How can I simplify Po-Shen Loh's method of solving quadratics? My question is, is there a way to eliminate the need for fraction arithmetic and rationalizing denominators necessitated by Po-Shen Loh's alternative to the quadratic formula while still being able to provide a student to whom you're teaching the method an intuitive understanding of what is going on?
A few months back, Po-Shen Loh published an article providing an alternative to the quadratic formula. His method applies the properties of quadratics described in this answer.
For Loh's method to be used, the quadratic must be of the form $Ax^2+Bx+C=0$ where $A=1$. Certainly, if $A\neq 1$ you can divide through by $A$ and not affect the roots, but it means fractions, accompanying fraction arithmetic, and the possible need to rationalize denominators--all of which is not necessary if just using the commonly memorized quadratic formula. Consider just trying to solve $3x^2 + 3x + 1 = 0$ using Loh's method and you'll see what I mean. You end up with fractions all the way through with denominators of 2, 3, 4, 6, and 12 at some point in the process.
 A: Yes, there is! We'll just need to perform a dilation on the function by replacing $y$ with $\frac{y}{A}$ and $x$ with $\frac{x}{A}$. The result is a larger scaled version of the parabola with $A$ being the scale factor. You'll just need to divide your answer of $m\pm d$ by $A$. 
Notice what this dilation does to the function.  

$\frac{y}{A}=A(\frac{x}{A})^2+B(\frac{x}{A})+C$
$y=x^2+Bx+AC$

Now, the new $A$ is $1$, but neither the new $B$ nor the new $C$ are fractions making this quadratic SO much easier to solve!
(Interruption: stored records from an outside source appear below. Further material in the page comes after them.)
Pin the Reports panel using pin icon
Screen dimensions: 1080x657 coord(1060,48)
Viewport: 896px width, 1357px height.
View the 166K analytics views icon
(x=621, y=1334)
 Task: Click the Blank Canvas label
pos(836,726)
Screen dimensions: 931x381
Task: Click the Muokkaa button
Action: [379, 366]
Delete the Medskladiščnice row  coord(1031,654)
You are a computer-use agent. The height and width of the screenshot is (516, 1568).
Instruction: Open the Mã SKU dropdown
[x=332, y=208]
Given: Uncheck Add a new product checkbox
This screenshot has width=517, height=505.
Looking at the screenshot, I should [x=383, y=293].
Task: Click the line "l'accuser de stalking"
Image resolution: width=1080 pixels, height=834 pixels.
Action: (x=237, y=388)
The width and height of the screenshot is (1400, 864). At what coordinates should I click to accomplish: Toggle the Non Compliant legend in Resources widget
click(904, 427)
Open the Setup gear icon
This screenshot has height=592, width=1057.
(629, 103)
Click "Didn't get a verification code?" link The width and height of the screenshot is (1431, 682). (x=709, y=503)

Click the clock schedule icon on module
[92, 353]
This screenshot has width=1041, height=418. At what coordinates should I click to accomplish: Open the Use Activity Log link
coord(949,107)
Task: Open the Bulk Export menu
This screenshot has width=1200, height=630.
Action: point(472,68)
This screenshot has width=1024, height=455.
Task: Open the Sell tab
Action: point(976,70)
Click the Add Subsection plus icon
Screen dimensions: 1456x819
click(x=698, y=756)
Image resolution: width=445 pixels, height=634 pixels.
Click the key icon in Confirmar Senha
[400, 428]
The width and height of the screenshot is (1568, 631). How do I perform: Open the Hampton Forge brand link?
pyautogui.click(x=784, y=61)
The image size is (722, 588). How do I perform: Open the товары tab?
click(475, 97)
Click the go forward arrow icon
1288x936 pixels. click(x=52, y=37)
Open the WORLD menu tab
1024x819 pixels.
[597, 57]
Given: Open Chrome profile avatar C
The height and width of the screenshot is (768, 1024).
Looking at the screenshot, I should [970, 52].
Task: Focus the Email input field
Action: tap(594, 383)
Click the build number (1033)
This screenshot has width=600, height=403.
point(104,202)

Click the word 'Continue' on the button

And, once you understand why, you can save time by simply replacing $A$ with $1$, and $C$ with $AC$ rather than going through the whole process. 
Furthermore, since $m=\frac{-B}{2}$, you might consider manipulating the function to avoid fractions caused by a $B$ that's not divisible by 2. To do so, first multiply through by $2$. This will not change the solutions since $0=2(Ax^2+Bx+C)$ has the same zeros as $0=Ax^2+Bx+C$. Next, dilate by a scale factor of $2A$ to eliminate the coefficient of $x^2$. For an original equation of $0=Ax^2+Bx+C$, the resulting equation would be $0=x^2+2Bx+4AC$--an even easier quadratic to solve! And all you'd need to do is scale back the solutions by $2A$ at the end!  
If something about this seems familiar, it should! Using this equation now DIRECTLY ties to the quadratic formula!  

$m=\frac{-2B}{2}=-B$
$d^2=m^2-C=B^2-4AC$
$d=\sqrt{B^2-4AC}$
$m\pm d=-B\pm \sqrt{B^2-4AC}$
  Scaled back by $2A$, our solutions are $\frac{-B\pm \sqrt{B^2-4AC}}{2A}$.  

As cool as it would be to stop right here, I think it'd be good to end with this being applied to an actual quadratic. We'll apply it to $3x^2 + 3x + 1 = 0$ taken from the end of the question. Again, this really is no different than using the quadratic formula, only its now intuitive--we know what all the pieces mean.


*

*Multiply through by $B$, and dilate using $2A$ as the scale factor by writing a new equation of the form $0=x^2+2Bx+4AC$.  


$0=x^2+6x+12$


*Find $m$ and $d$ for this new quadratic.  


$m=\frac{-6}{2}=-3$
$d^2=(-3)^2-12=-3$
$d=\sqrt{-3}=i\sqrt{3}$
$\frac{m\pm d}{2A}=\frac{-3\pm i\sqrt{3}}{6}$